The author’s first book, A Sea of Glass, published in 2016, is about the glass masterpieces created by Leopold and Rudolf Blaschka that have been used by countless students to learn about biology and the complexity of life. It also describes Harvell’s journey to match real animals to the glass models. While researching A Sea of Glass and her second book, Ocean Outbreak, on marine infectious diseases affecting corals, abalone, salmon, and starfish, Harvell came to realize that she had another story to tell—that of her scientific journey as she discovered the plethora of invertebrate adaptations that have enhanced their survival.
The Ocean’s Menagerie consists of eight chapters, each depicting a stage in Harvell’s career and featuring an organism whose superpowers captured her attention. Beautiful illustrations by Andrea Dingeldein enhance Harvell’s stories.
The first chapter focuses on the sponge—an animal that has the potential to completely revolutionize the biomedical field and whose cells are totipotent (a special type of cell that can evolve into any type of cell). The chapters continue moving up through the animal phylogeny, ending with the sea star and its unusual skin that can change stiffness to help it pull open its mollusk prey. In this chapter, Harvell mentions the ochre sea star, which seems to have better immunity than most sea stars to the wasting syndrome first identified in 2013 and that ravaged Pacific Northwest sea star populations.
My favorite chapter features the gelata (gelatinous zooplankton), better known as jellyfish. Starting with an overview of blackwater diving (scuba diving over deep water at night) used to study them, and linking her observations with the remarkable Blaschka glass collection featured in her first book, Harvell gives a broad overview of the jellies and then focuses on their ability to create their own light—bioluminescence. As part of this superpower, some jellies use a green fluorescent protein that is now a powerful tool for scientific and medical work. (This discovery led to the 2008 Nobel Prize in Chemistry for Osamu Shimomura, Martin Chalfie, and Roger Tsien.) The chapter also includes an introduction to the colonial siphonophores and to the ctenophores, a phylum different from all other animals, as they lack DNA sequences that all other invertebrate phyla have and that exhibit a unique nervous system. Research in the last decade suggests that ctenophores are only distantly related to cnidarians (the other jellies with stinging cells) and may be a sister group to all other animals.

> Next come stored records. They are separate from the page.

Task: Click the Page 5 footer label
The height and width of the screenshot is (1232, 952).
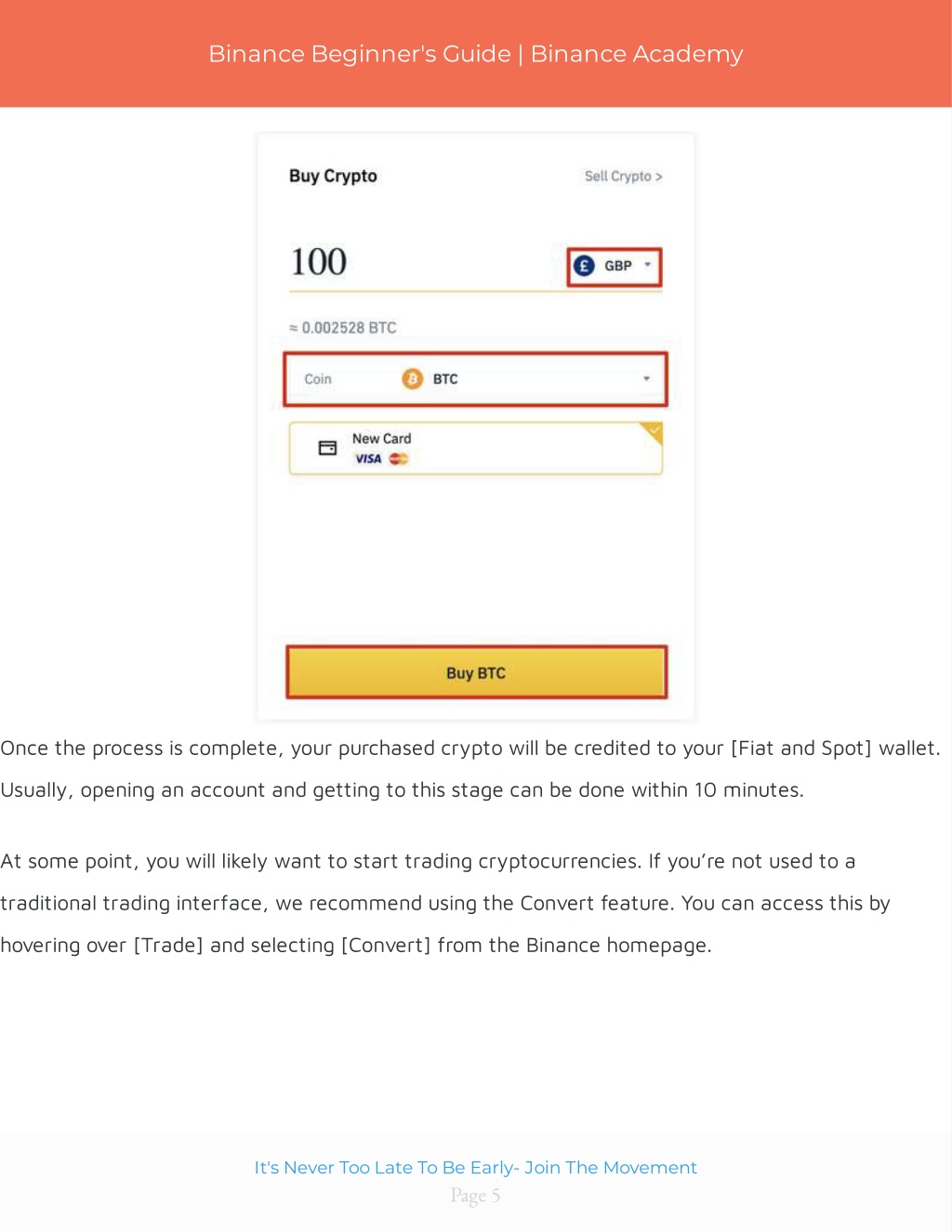Action: pyautogui.click(x=476, y=1196)
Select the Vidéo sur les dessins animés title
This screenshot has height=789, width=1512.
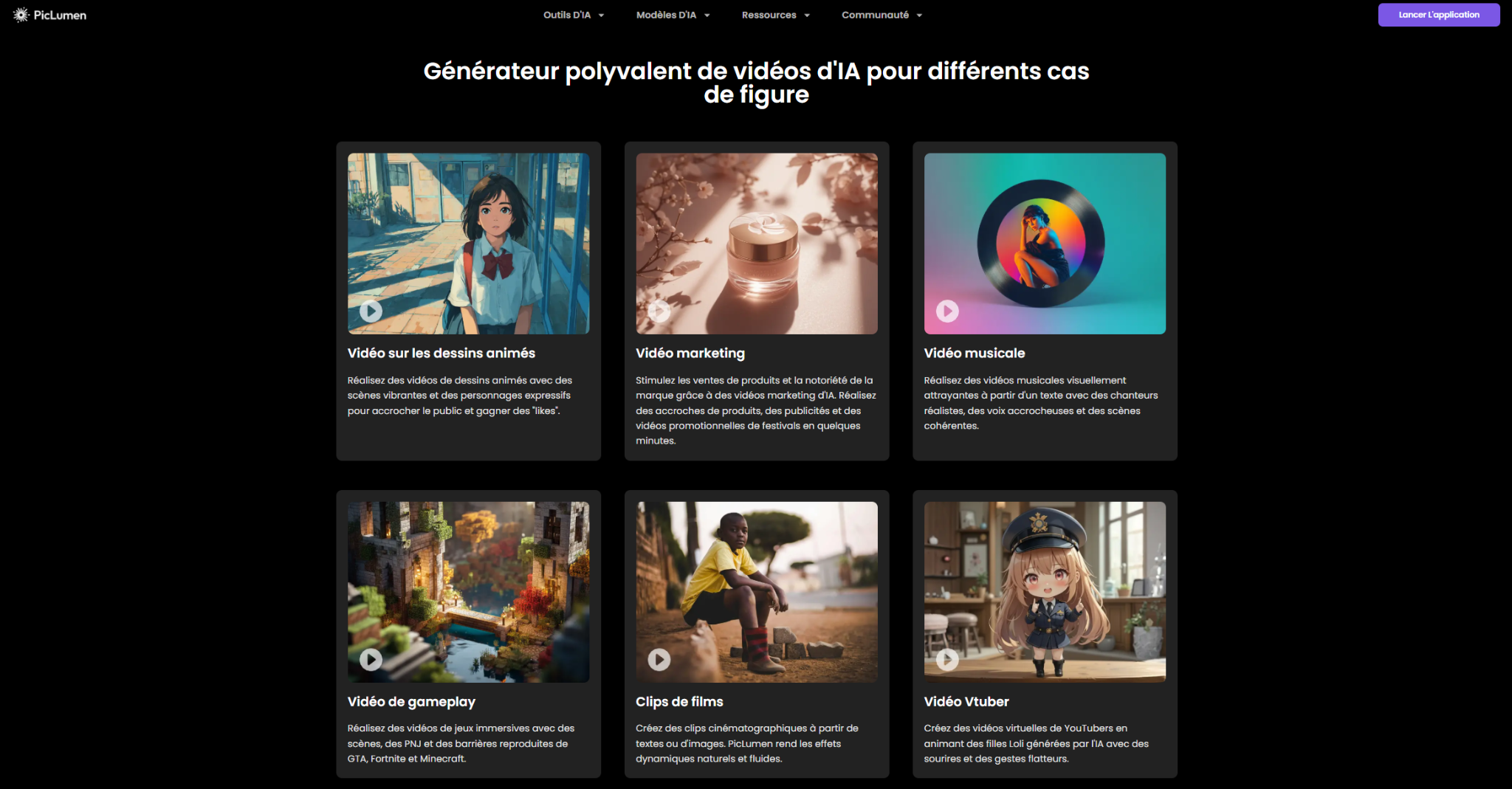click(x=441, y=353)
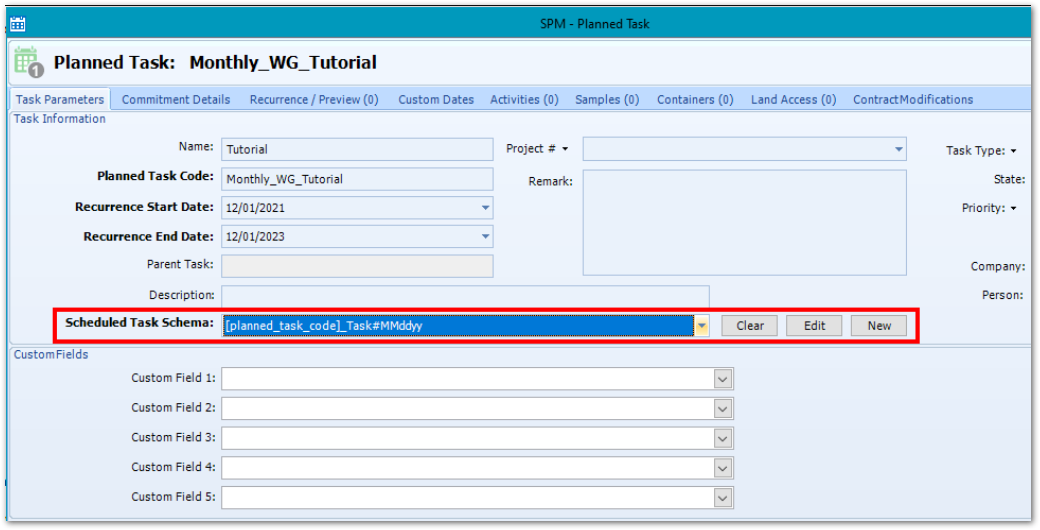Focus the Remark text area

744,222
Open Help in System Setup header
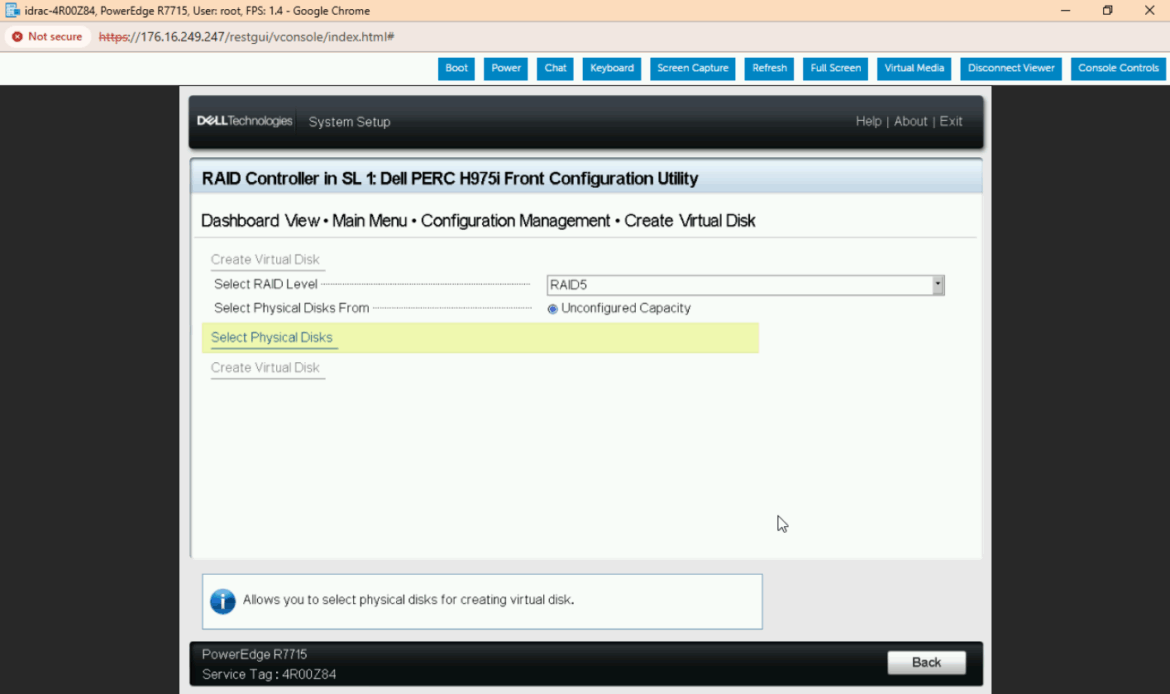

Don’t miss the final chapter—an epilogue to a life in an ocean that is warming and becoming more acidic. It asks: What will life look like in our ocean of the future? Who will be the winners and who the losers in the largest habitat on Earth? And it includes discussions of climate change, bleaching coral reefs, resilience, overfishing, marine protected areas, environmental DNA, CRISPR, and more. Even in this final chapter, which could very much have been a depressing way to end a book, Harvell engages the reader with a well thought out overview of the challenges facing the ocean today, what we might be able to do to help alleviate some of the stress on it, and, most importantly, why we must protect our ocean—the source “of our most fundamental new discoveries.”
The full color plates in the middle of the book were a wonderful surprise, and the detailed citations/references at the end will provide a bounty of additional reading for those who are curious enough to delve further. This book is an easy and entertaining read, with stories that you’ll remember and hopefully share with others.